● EXCERPT TO READ
---+---

The EU will have been emboldened in their approach by the UK’s decision to delay introducing full border checks on EU imports. The reason for this delay is clear enough – to avoid unprepared UK importers and EU exporters struggling to keep UK food imports from the EU flowing. But for the EU this looks like part of a pattern of the UK failing to retaliate to pressures and provocations from the EU side. The same pattern of turning the other cheek has of course been visible most strikingly in the fishing sphere where the UK has done nothing in response to the EU’s illegal ban on UK shellfish imports.
What should the UK government be doing? One option is for David Frost to invoke the Protocol’s article 16 which allows a suspension of at least parts of the Protocol. Article 16 says that the Protocol can be suspended to deal with a diversion of trade and this is clearly happening. The onus will then be on the EU to agree a form of protocol which does not affect trade in the ways that have occurred and which are likely to occur more strongly once the grace periods end.
The UK should be moving as fast as possible to take the option of SPS alignment with the EU off the table. That could be done if the UK signed trade deals with Australia, New Zealand and other agricultural producers and joined the CPTPP pacific trade group (whose SPS rules would be incompatible with alignment with the EU). However, the Australian and New Zealand deals have progressed more slowly than expected, perhaps because of Covid and CPTPP accession is some way off. Full consumer gains from free trade in food are also unlikely sincethe UK government has allowed agricultural regulatory policy to become influenced by quangos stuffed with a mix of EU supporters and domestic protectionists.

---+---

Collected data:
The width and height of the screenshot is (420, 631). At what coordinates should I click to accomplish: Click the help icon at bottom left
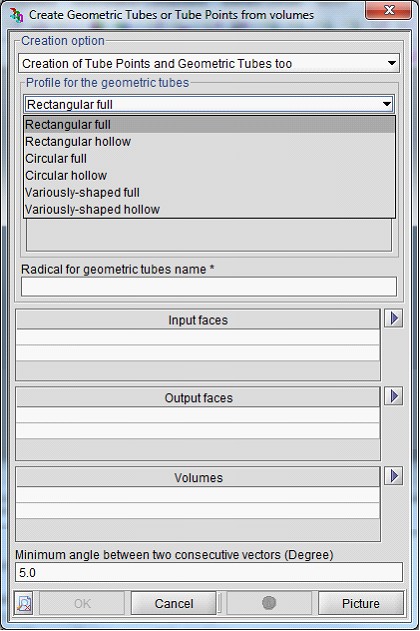click(24, 603)

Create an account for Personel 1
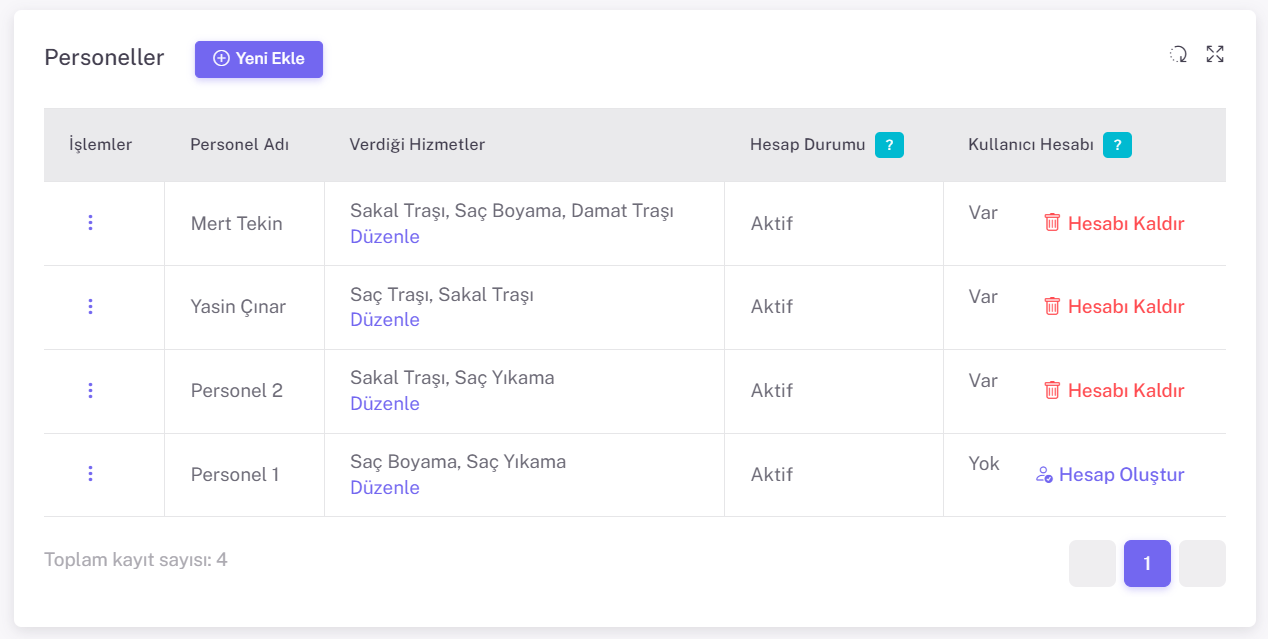pos(1110,475)
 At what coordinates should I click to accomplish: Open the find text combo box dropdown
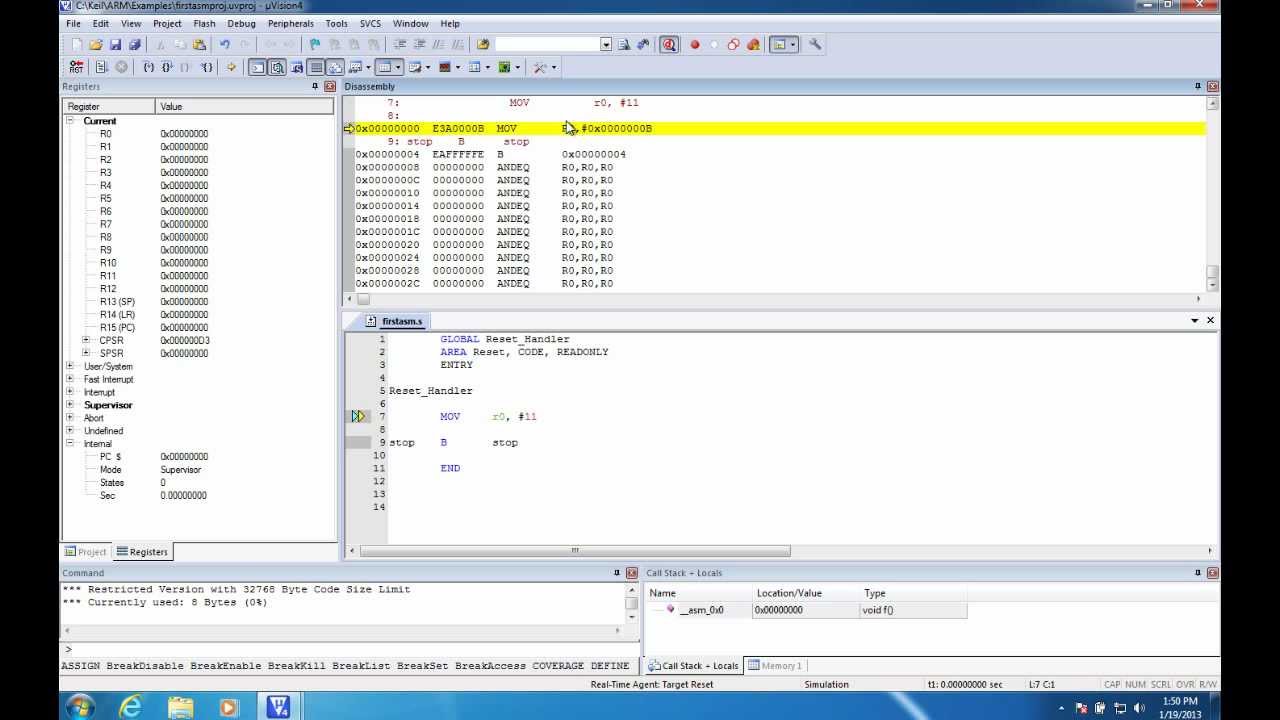(606, 44)
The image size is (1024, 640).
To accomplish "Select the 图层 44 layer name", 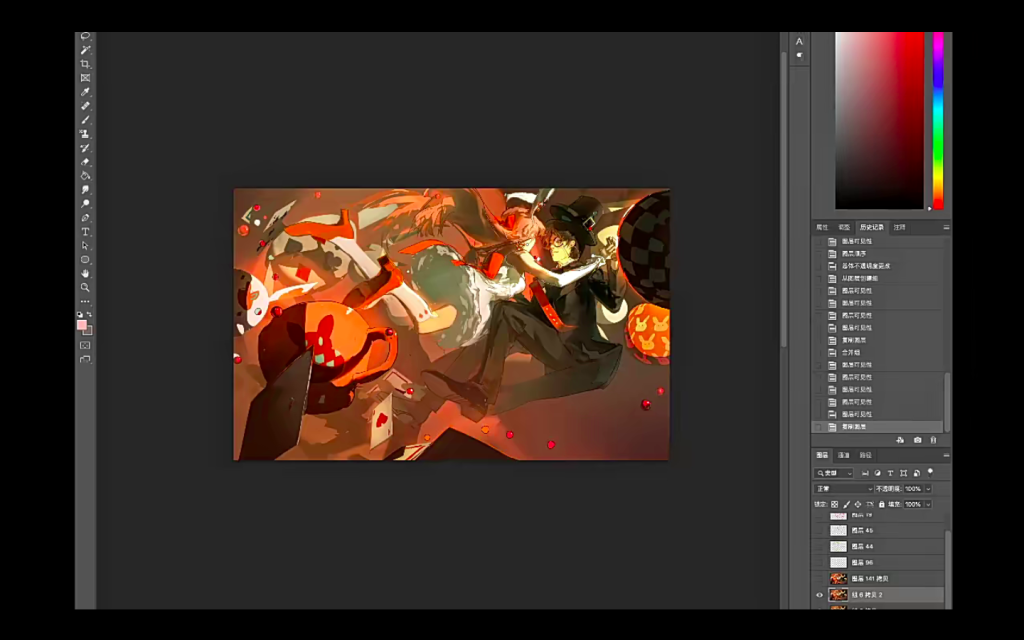I will coord(863,546).
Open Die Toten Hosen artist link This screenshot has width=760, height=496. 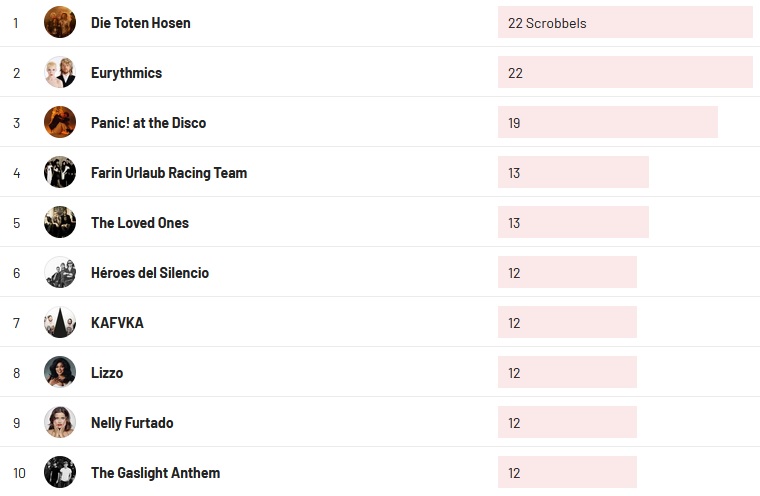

---+---

● WHAT YOU WILL DO
Continue the passage on UK–EU trade and border checks, starting right after its final sentence.

● ANSWER TO THIS EXERCISE
The EU might well conclude that the UK government isn’t really serious about pursuing these trade deals and genuinely diverging in the SPS sphere. Again, that will only encourage them to remain obdurate over the Northern Ireland Protocol, stalling and hoping the UK will give in. The recent attempts to undermine the position of UK negotiator Lord Frost (again supported by some within the UK) should be seen in this light too – the EU would far rather deal with a more compliant character, such as his predecessor Michael Gove.
Indeed, few realise that as part of the original deal the UK struck to allow some ‘grace periods’ before fully implementing the Northern Ireland Protocol, the UK agreed to remain aligned voluntarily to EU SPS rules. This remains the case, even after the UK recently unilaterally extended these grace periods. So far, then, the EU has got exactly what it wants and may be happy to string this situation out indefinitely – it may matter little to the EU whether the UK does or doesn’t implement the protocol because the real prize is the UK as a whole remaining aligned to EU SPS rules. Perhaps, the EU’s huffing and puffing about the unilateral extensions and threats of legal action are largely theatre.
If this has become the EU’s aim, late in the game, will they get away with it? The heavy emphasis placed on UK sovereignty and regulatory freedom by David Frost in the TCA negotiations suggests not. It would seem crazy to gain regulatory freedom in the TCA only to give it away in negotiations over the Protocol. This would end the UK’s global trade ambitions and head off any chance of the country decisively breaking with the EU regulatory system. Let’s hope that the UK keeps its nerve and uses alternative means, including article 16, to remove the worst aspects of the Protocol, or even better to remove it altogether. The UK response to the meeting on March 26th suggests that it is holding the line, at least for the time being.